Sit those side by side and the spread is the finding. Goldman's benign, gradual path and Amodei's 10–20% unemployment are separated by something like a factor of twenty — a range between two credible institutions that is simply not normal for economic forecasting, where serious estimates of the same quantity usually land within a factor of two or three. The measurable data so far is early and modest: on the order of 55,000 U.S. job cuts were linked to AI in 2025 and perhaps 30,000 more in early 2026, and most displaced workers are moving to adjacent roles rather than out of the workforce. That is real but small, and it is consistent with almost any of the forecasts — which is exactly why the forecasts can be so far apart.
What that 20x gap actually encodes is a disagreement about speed, not direction. Nearly everyone agrees AI will displace specific work and create new work; the fight is over whether the two curves overlap smoothly, as they did across the horse-to-car transition's comfortable three decades, or whether displacement arrives years ahead of the new roles and opens a gap wide enough to feel like a crisis while it lasts. The horse transition was survivable for humans in part because it took thirty years. Compress the same net change into five, and a net-positive outcome can still be a brutal decade in the middle.
What to do while the question is still open
Bet on complementarity, not replacement — but watch the line.
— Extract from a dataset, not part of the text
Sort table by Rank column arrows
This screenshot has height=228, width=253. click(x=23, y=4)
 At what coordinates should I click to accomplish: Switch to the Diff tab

For now, the workers pulling ahead are the ones using AI to do more, not the ones it does without. That is the cart outcome, and it is the right thing to organize around today. The signal to watch is whether AI stops needing a human in the loop for whole categories of judgment, because that is the moment the cart argument weakens and the horse argument gains ground. Track the capability, not the rhetoric.
Treat speed as the variable that matters. Almost no one disputes that new work will eventually appear; the danger lives entirely in the lag between old roles going and new ones arriving. Plan for the gap, not the endpoint — an economy that ends up net-positive can still put a lot of people through a hard few years on the way there. Resilience is about surviving the middle of the curve.
Don't demand to see the new jobs before you believe in them.The teamster could not have described "web developer," and no one in 1913 was training for the motel economy. New work has always been unnameable in advance, which means its current invisibility is weak evidence either way. Build the general capacity to move — adjacency, learning speed, judgment — rather than betting on a specific safe role, because the safe roles are the ones we can't yet name.
Remember the one advantage the horse never had: agency. The horse could not retrain, reorganize, vote, tax, or redistribute; it had no say in the transition that retired it. Humans have all of those, which is why our version of this story is a policy choice, not a biological verdict. Whether we end up the cart or the horse is not fully decided by the technology — it is decided by how deliberately we manage the speed of the change and who we choose to carry through it.